According to the literature, to “get the most out of” the game, it’s suggested that each player hook up his or her own Game Boy Advance to the GameCube.  Naturally, this is not a requirement to play; but it amounts to yet another cheap cross-promotional sales pitch ala Animal Crossing and its little islanders.  Should you be one of those sheep given to doing everything you’re told, or just one of those greedy yuppie progeny who just has to have it all, the GBA linkup gives the option to view your status screen throughout.  This little extra will allow you to perform the usual time consuming RPG item swaps and reorgs without slowing down the game for the entire team.  Also, we are told, “certain players will be able to retrieve information that may not be available to other players”.   The player can then share this information to help the group in their collective quest, or hold this information close to the vest for their own personal benefit like a businessman playing the stock market.  Good news for the enlightened among us: just like in the real world, (but without quite getting to the karmic justice stage), there doesn’t seem to be any logical reason or real long term benefit to greedily hoarding said tidbits in pursuit of blatant self-interest.  There are four players in the game, and one playing field – no individual side quests, no split screen.  Everyone’s playing on the same team, and they’d better learn to get it together before all-consuming greed and xenophobia bring them down, individually and collectively.  If that isn’t a message to Bush-era America, and the rest of the world, for that matter, then I don’t know what is.

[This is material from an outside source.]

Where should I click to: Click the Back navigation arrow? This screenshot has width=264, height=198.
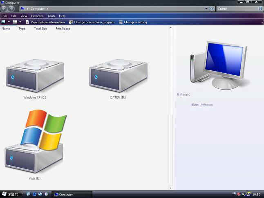coord(4,9)
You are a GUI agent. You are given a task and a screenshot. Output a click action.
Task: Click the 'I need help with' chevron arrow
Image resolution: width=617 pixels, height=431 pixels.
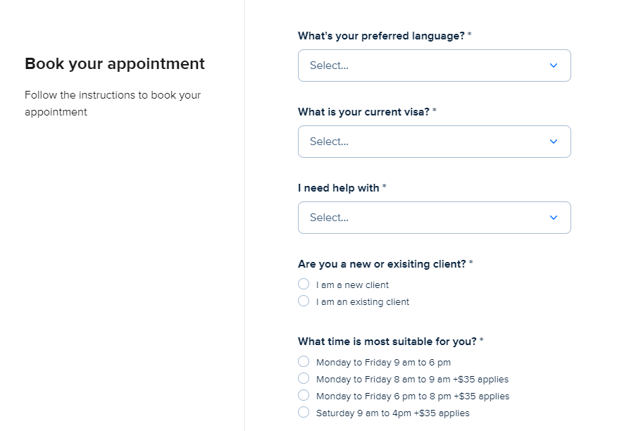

Crystal Chronicles also takes a departure from the standard Final Fantasy fight scheme.  Turn and menu-based action is now history.  Action will take place in real-time (more in line with PC RPGs than console standards), and players gain the ability to “charge up” for a stronger attack (Dragonball Z fans should be ecstatic).  FMV also have gone the way of the Yugo in place of real-time cinemas.  Summon spells are gone - players have to work together (ooh, alien concept!) to perform attacks of that power level.  Crystal Chronicles is also more mission based than previous entries in the series.

Now after all that, I’m sure there’s a few of you out there jumping up and down, yelling “the plot! What about the plot!?!” Well, here it is: you play as a member of the Crystal Caravan, a group sent out into the big bad world to retrieve and refill the supply of “Mirula droplet” crystals necessary to heal the world of a dark plague.  Naturally, said crystals are only to be found in areas overrun with monsters who, like everyone else in a society where people buy into the “dog eat dog” mentality foisted on us by our corporate would-be masters, want to prevent you from succeeding (doubtless in the misapprehension that “one more out of the way” will somehow give them better positioning, more colloquially known as the “zero sum economy” theory).  Who would have thought Square could be so unintentionally savvy?

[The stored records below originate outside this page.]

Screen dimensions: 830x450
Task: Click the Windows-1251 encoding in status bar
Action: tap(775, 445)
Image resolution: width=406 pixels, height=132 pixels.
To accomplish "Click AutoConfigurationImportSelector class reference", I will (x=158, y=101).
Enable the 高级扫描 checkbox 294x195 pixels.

One last weird twist: throughout the game, one player in your team will have to carry a crystal cage (which will most likely contain one of the Mirula droplets).  Each member of the team will have to stay close to the teammate carrying the cage, because if they were to fall out of the range of the cage, a decrease in health (possibly even death) would occur.  During huge fight scenes, the cage can be placed on the ground so everybody can concentrate on the fight.  Don’t ask me, I didn’t write the story.

Final Fantasy: Crystal Chronicles is expected to ship early next year for the Nintendo GameCube.